| Requirement |
Your task is to copy the lines of the data below from the line holding "Given: View the Prices page" through the line holding "The height and width of the screenshot is (304, 464).", inclusive, exactly and with nothing added.

Stored data entries:
☆ ☆ ☆ ☆
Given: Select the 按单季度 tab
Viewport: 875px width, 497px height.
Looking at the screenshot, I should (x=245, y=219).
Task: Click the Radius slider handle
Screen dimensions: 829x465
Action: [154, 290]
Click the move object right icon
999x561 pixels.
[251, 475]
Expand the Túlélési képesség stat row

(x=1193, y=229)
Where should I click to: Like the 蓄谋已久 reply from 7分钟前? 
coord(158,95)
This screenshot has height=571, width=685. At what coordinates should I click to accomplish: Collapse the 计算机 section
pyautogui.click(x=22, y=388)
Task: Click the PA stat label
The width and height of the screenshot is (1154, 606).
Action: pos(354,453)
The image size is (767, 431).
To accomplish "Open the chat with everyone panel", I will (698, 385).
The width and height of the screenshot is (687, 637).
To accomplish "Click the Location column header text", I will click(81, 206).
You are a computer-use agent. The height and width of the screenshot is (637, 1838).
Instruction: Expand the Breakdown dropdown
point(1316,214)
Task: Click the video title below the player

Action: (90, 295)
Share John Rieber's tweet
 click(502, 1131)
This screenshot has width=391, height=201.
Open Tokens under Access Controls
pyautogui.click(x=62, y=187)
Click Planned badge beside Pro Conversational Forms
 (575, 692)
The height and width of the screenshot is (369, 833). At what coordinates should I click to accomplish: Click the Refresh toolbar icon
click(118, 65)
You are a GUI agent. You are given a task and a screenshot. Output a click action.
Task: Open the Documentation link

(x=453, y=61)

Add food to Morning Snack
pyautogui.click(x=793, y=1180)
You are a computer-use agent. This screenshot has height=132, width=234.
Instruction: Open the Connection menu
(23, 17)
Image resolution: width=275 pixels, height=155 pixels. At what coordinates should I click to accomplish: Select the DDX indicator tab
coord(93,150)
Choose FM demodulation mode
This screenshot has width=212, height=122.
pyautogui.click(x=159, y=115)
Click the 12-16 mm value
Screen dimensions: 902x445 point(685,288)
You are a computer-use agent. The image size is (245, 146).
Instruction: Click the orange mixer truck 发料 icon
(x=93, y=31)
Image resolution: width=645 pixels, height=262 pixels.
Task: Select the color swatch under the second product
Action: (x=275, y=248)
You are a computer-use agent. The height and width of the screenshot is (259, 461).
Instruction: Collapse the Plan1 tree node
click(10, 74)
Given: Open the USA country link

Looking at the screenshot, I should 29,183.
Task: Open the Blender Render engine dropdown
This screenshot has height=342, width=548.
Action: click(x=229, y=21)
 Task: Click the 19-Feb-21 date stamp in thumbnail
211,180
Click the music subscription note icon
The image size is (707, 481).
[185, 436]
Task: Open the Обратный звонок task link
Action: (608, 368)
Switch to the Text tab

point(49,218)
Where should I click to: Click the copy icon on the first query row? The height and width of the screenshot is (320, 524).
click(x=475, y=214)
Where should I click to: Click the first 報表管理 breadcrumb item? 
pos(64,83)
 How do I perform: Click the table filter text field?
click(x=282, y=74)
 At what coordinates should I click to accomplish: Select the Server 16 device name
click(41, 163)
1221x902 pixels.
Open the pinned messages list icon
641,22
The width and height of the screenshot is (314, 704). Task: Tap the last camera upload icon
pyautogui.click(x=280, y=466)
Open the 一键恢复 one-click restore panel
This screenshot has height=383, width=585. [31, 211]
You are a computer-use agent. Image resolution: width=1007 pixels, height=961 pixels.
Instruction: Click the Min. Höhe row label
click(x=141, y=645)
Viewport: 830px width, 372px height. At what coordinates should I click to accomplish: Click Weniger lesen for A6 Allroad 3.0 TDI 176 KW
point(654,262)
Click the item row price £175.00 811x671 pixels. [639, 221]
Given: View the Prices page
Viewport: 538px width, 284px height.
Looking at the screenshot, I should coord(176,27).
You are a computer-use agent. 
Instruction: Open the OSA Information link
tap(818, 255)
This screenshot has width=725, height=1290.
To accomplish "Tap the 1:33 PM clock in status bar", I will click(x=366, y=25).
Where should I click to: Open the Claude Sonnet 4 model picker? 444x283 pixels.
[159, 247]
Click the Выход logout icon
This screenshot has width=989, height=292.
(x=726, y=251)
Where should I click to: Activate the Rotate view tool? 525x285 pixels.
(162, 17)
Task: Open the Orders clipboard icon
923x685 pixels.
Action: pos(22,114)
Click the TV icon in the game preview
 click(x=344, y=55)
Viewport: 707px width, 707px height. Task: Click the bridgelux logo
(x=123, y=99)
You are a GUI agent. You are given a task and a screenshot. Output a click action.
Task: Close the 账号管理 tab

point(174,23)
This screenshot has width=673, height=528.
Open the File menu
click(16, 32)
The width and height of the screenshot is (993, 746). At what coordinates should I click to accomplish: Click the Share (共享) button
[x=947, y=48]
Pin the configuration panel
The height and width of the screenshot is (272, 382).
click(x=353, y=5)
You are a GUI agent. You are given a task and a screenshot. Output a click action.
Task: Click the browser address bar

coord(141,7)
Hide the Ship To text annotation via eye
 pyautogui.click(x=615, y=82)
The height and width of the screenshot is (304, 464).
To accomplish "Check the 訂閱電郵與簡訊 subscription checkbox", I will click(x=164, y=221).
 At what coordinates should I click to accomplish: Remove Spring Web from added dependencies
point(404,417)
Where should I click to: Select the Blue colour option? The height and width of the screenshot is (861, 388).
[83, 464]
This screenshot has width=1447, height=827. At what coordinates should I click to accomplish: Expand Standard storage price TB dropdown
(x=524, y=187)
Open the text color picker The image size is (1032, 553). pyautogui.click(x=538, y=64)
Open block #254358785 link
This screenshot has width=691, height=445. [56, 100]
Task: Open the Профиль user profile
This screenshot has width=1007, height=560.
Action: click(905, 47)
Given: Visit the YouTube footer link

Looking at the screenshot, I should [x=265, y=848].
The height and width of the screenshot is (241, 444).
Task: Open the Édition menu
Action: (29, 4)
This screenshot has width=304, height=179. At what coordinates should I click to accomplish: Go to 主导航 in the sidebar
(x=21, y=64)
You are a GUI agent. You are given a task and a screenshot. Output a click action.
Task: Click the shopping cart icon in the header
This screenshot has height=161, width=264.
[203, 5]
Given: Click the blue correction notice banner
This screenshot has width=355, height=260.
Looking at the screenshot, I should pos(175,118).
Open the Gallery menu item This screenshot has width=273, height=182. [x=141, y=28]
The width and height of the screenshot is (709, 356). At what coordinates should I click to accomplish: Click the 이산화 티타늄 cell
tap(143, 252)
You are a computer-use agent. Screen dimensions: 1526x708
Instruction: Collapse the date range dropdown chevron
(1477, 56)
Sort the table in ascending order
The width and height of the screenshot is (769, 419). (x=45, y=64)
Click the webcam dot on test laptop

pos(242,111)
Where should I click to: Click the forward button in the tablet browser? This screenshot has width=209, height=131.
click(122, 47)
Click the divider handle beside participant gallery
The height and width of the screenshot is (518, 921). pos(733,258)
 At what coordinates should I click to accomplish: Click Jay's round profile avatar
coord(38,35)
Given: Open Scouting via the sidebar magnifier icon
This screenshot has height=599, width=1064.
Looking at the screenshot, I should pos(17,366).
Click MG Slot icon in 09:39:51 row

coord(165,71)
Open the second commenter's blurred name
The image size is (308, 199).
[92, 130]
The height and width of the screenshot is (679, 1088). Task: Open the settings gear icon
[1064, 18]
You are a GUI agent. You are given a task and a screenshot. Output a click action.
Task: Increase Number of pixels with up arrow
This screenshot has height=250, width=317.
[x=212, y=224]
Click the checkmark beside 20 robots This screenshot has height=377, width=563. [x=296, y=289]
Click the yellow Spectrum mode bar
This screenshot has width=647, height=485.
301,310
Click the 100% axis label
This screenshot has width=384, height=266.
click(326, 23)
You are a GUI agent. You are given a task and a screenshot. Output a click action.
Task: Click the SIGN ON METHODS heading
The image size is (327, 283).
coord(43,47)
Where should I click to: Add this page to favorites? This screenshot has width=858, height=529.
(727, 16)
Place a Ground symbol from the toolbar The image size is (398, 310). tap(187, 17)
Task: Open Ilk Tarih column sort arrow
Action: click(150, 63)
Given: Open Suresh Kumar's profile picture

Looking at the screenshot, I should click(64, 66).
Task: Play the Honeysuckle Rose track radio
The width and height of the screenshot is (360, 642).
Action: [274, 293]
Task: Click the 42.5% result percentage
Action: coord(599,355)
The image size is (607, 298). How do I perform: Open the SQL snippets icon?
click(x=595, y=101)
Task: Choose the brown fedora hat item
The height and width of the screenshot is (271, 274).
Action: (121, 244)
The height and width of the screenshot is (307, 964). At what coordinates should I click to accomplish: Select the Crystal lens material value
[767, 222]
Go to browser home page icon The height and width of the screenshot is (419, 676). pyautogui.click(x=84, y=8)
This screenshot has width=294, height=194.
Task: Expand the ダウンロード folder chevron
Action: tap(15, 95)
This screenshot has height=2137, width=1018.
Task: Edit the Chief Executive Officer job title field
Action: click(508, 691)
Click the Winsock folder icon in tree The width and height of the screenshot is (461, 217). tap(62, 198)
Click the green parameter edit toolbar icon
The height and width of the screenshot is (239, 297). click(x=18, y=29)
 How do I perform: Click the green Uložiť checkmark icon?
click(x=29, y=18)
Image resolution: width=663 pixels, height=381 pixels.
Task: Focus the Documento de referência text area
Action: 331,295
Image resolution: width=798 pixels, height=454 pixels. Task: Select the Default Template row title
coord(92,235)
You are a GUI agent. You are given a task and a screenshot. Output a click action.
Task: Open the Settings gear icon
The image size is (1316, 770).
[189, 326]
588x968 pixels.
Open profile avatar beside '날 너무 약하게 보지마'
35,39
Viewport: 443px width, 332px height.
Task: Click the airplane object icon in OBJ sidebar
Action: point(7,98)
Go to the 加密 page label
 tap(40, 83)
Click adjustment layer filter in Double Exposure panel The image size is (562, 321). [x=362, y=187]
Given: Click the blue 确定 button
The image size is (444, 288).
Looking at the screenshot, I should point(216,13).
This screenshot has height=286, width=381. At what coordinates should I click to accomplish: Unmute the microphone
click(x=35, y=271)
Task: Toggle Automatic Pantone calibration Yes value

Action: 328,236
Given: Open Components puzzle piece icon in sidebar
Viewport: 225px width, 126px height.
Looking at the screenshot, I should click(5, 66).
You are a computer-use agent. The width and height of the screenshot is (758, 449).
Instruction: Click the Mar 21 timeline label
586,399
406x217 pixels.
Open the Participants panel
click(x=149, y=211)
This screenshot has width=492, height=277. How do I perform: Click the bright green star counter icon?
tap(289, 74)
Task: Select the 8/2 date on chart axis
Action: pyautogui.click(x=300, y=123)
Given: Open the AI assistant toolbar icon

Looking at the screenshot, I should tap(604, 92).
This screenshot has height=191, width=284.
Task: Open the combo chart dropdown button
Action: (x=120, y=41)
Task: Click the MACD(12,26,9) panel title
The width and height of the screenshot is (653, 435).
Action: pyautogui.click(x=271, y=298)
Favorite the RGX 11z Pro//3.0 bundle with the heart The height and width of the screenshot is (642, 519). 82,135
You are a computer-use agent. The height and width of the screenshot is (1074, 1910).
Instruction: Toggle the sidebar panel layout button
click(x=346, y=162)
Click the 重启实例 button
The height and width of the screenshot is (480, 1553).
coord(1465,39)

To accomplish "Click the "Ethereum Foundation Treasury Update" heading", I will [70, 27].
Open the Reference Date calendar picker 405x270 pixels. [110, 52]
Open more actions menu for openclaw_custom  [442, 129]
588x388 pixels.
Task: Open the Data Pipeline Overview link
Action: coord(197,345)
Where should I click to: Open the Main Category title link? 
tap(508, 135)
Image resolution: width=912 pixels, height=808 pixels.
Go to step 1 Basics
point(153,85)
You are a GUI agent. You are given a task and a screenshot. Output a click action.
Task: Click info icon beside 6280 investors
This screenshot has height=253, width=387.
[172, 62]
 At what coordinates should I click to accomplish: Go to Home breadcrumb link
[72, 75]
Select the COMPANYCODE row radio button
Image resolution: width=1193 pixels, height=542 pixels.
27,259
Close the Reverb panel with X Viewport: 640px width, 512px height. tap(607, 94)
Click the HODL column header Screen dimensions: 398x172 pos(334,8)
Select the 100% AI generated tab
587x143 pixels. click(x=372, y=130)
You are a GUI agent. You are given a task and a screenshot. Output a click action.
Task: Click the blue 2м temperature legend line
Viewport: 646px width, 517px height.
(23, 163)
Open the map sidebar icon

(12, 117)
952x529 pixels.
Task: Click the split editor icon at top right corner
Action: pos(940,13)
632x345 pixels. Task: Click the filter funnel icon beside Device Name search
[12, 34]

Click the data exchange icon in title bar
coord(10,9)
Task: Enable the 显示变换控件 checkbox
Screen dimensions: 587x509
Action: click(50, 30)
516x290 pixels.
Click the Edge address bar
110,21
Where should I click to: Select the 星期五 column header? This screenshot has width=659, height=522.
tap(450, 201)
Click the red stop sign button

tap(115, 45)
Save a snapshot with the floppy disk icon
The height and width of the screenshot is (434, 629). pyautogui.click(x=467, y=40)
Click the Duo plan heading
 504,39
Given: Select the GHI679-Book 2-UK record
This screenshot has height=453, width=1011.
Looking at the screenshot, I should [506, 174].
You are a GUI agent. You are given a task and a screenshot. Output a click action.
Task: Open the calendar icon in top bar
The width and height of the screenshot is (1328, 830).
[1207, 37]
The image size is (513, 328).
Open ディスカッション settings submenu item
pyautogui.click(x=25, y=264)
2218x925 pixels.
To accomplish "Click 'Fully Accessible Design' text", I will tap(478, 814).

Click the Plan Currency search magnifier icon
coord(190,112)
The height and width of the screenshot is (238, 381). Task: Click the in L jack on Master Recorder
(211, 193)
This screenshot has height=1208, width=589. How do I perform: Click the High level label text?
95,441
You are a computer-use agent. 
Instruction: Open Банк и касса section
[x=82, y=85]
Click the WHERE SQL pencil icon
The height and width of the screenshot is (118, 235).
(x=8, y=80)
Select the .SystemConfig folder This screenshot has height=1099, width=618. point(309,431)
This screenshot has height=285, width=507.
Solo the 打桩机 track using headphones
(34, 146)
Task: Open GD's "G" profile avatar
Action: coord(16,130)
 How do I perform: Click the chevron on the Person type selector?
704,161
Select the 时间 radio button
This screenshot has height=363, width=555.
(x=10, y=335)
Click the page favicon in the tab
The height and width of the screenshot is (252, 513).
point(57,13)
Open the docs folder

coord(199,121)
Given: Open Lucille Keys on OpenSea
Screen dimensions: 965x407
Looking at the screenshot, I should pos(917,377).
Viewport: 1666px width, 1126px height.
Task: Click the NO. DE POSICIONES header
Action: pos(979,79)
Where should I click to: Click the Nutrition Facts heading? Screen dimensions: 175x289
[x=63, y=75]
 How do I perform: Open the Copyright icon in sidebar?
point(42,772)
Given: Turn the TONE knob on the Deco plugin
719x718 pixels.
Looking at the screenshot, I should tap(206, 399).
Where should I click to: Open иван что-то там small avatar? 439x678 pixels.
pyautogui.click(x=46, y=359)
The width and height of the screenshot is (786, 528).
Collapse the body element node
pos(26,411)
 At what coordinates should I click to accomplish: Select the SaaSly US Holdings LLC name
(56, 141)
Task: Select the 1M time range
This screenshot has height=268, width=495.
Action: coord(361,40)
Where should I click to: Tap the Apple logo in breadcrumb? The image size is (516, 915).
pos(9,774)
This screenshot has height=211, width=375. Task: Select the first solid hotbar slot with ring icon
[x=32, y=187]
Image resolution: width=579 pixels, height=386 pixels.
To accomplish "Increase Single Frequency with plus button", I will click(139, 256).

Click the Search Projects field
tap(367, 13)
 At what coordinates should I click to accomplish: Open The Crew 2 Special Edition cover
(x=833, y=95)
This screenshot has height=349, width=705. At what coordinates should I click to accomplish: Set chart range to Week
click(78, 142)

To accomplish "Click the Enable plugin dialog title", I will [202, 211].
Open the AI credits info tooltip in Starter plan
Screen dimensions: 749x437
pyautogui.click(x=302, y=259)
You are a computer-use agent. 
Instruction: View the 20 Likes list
☆ ☆ ☆ ☆
| Result of this task |
Given: View the Prices page
Viewport: 538px width, 284px height.
Looking at the screenshot, I should coord(176,27).
You are a computer-use agent. 
Instruction: Open the OSA Information link
tap(818, 255)
This screenshot has width=725, height=1290.
To accomplish "Tap the 1:33 PM clock in status bar", I will click(x=366, y=25).
Where should I click to: Open the Claude Sonnet 4 model picker? 444x283 pixels.
[159, 247]
Click the Выход logout icon
This screenshot has width=989, height=292.
(x=726, y=251)
Where should I click to: Activate the Rotate view tool? 525x285 pixels.
(162, 17)
Task: Open the Orders clipboard icon
923x685 pixels.
Action: pos(22,114)
Click the TV icon in the game preview
 click(x=344, y=55)
Viewport: 707px width, 707px height. Task: Click the bridgelux logo
(x=123, y=99)
You are a GUI agent. You are given a task and a screenshot. Output a click action.
Task: Close the 账号管理 tab

point(174,23)
This screenshot has width=673, height=528.
Open the File menu
click(16, 32)
The width and height of the screenshot is (993, 746). At what coordinates should I click to accomplish: Click the Share (共享) button
[x=947, y=48]
Pin the configuration panel
The height and width of the screenshot is (272, 382).
click(x=353, y=5)
You are a GUI agent. You are given a task and a screenshot. Output a click action.
Task: Click the browser address bar

coord(141,7)
Hide the Ship To text annotation via eye
 pyautogui.click(x=615, y=82)
The height and width of the screenshot is (304, 464).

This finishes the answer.